#### Task requirements
The material below holds a span beginning at the line with "Task: Sort by Votes column header" and ending at the line with "Viewport: 384px width, 162px height.". Quote that span exactly, both ends included, and only that span.
*** Opening Material for this exercise ***
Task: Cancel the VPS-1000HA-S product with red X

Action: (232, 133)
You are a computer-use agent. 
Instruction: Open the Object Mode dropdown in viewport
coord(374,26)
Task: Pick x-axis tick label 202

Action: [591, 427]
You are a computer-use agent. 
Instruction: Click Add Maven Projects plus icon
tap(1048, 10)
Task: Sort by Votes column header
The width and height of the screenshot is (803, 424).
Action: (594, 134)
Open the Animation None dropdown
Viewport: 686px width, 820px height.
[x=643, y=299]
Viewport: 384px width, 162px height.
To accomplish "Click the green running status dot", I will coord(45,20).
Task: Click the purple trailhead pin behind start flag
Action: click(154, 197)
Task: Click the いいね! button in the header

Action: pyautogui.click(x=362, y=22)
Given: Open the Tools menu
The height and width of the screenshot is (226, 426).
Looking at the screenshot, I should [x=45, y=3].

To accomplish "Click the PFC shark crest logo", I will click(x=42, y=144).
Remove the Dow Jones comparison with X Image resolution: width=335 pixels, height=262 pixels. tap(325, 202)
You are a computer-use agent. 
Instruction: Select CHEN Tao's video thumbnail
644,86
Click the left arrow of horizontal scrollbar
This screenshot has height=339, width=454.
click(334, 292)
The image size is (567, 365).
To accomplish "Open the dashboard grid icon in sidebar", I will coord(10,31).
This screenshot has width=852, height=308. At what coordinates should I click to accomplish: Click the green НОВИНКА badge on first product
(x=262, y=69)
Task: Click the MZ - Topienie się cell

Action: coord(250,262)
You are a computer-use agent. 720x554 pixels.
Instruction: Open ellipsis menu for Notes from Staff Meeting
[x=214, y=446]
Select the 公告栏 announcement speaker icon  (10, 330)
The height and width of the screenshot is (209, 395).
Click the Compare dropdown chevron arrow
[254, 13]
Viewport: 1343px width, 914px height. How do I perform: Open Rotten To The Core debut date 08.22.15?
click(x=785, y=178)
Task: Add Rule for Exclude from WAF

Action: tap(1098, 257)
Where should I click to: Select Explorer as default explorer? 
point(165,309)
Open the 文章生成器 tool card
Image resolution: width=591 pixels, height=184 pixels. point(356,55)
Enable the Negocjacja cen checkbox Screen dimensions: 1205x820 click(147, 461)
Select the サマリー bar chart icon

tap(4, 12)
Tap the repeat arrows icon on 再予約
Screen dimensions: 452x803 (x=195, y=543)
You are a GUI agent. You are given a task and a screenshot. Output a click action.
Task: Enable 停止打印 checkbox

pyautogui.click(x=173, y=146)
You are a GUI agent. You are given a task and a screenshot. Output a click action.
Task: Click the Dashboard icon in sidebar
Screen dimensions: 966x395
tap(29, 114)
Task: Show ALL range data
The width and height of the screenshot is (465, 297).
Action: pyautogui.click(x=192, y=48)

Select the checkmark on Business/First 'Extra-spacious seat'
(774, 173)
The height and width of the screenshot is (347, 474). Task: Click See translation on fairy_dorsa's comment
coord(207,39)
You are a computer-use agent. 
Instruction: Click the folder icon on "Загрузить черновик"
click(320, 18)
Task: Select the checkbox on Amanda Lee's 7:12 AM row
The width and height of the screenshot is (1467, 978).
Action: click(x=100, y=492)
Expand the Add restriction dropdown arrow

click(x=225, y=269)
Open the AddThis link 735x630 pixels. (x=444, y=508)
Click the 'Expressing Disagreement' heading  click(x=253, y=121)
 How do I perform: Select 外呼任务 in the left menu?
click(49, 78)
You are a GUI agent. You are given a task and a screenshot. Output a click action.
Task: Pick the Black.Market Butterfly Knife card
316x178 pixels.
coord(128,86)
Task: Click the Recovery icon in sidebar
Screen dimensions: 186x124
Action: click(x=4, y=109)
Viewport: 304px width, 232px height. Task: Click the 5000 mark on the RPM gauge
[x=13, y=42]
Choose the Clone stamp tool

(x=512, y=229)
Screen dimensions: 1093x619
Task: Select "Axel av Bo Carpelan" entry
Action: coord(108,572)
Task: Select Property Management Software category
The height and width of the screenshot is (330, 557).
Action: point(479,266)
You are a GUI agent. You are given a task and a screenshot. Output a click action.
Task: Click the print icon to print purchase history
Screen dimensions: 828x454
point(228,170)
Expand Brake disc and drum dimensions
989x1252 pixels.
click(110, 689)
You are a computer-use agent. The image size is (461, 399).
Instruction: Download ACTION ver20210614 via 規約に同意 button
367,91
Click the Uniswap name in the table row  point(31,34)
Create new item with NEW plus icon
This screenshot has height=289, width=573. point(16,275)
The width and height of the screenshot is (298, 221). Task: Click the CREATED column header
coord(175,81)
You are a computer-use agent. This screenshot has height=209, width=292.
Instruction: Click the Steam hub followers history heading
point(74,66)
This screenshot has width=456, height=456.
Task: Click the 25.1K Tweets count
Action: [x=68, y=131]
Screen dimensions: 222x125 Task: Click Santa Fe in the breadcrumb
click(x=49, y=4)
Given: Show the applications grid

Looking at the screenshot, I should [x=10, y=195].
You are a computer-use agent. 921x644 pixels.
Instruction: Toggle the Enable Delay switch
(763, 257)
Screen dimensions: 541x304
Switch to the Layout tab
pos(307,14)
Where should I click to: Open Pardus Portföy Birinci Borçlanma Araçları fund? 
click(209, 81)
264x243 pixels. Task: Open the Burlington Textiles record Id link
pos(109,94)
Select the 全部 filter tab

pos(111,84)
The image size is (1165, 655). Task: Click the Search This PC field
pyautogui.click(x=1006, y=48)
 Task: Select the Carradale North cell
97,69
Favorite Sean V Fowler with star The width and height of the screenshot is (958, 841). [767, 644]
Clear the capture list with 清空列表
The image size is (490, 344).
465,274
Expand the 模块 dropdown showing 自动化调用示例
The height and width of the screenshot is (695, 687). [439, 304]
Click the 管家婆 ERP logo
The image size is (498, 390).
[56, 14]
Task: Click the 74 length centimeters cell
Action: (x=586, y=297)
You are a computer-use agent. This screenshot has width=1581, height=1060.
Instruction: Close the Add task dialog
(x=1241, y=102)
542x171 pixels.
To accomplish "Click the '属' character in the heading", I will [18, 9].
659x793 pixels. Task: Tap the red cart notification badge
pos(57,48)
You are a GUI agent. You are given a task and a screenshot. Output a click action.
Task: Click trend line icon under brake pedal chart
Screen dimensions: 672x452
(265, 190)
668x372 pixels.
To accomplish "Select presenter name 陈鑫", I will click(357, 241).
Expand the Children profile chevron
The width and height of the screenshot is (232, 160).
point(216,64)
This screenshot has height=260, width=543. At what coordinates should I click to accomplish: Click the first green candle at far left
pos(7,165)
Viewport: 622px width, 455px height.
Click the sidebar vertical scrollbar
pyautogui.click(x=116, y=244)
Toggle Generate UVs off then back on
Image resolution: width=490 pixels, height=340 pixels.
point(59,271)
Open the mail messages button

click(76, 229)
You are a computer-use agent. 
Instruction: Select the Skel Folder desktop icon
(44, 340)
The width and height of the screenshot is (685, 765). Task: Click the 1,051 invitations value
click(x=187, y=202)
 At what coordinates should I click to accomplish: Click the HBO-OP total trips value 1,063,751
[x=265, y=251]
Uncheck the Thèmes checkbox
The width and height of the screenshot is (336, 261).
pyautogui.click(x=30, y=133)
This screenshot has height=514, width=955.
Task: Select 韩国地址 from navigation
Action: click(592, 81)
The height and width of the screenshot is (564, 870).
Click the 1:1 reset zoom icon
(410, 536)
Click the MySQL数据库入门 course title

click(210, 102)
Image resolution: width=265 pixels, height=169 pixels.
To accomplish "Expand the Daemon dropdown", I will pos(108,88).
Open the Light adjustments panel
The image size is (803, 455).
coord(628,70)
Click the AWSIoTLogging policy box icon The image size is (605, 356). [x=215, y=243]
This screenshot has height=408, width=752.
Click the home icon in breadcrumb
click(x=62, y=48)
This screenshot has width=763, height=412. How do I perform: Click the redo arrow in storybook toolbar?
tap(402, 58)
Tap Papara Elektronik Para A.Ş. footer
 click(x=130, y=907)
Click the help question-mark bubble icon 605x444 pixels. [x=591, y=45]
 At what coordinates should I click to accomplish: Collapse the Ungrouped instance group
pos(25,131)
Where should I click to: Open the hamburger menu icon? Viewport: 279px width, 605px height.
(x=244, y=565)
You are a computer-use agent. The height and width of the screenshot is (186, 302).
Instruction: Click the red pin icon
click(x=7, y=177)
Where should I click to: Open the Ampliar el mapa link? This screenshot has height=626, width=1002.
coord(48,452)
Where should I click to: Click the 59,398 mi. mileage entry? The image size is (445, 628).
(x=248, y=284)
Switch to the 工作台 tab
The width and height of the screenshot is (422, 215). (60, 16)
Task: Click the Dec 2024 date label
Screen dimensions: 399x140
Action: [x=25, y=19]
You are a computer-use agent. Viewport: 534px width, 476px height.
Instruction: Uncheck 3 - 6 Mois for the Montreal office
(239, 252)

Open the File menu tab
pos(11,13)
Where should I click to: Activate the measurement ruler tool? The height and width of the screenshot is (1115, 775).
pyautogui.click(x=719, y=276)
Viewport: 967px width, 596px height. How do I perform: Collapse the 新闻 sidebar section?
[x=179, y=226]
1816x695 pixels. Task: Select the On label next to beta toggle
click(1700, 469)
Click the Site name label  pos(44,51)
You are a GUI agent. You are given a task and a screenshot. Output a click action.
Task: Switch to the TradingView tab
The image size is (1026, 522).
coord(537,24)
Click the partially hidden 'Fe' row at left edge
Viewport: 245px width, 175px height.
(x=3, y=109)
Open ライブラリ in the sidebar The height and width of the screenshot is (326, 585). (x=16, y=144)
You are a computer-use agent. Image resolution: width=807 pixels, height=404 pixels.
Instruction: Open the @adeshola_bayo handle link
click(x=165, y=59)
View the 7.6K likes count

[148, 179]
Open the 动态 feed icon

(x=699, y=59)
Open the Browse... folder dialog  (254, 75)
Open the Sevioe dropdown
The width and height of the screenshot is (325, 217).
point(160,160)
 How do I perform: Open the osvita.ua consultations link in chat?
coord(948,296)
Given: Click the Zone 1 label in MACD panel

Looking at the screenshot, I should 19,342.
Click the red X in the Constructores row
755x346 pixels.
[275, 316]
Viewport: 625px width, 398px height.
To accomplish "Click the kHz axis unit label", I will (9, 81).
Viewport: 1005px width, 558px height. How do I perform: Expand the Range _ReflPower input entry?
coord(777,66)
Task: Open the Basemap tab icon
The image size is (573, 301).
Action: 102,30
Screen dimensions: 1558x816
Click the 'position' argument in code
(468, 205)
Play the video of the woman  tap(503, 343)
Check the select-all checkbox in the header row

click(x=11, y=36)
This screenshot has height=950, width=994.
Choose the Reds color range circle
*** Closing Material for this exercise ***
#### Solved exercise
Task: Sort by Votes column header
The width and height of the screenshot is (803, 424).
Action: (594, 134)
Open the Animation None dropdown
Viewport: 686px width, 820px height.
[x=643, y=299]
Viewport: 384px width, 162px height.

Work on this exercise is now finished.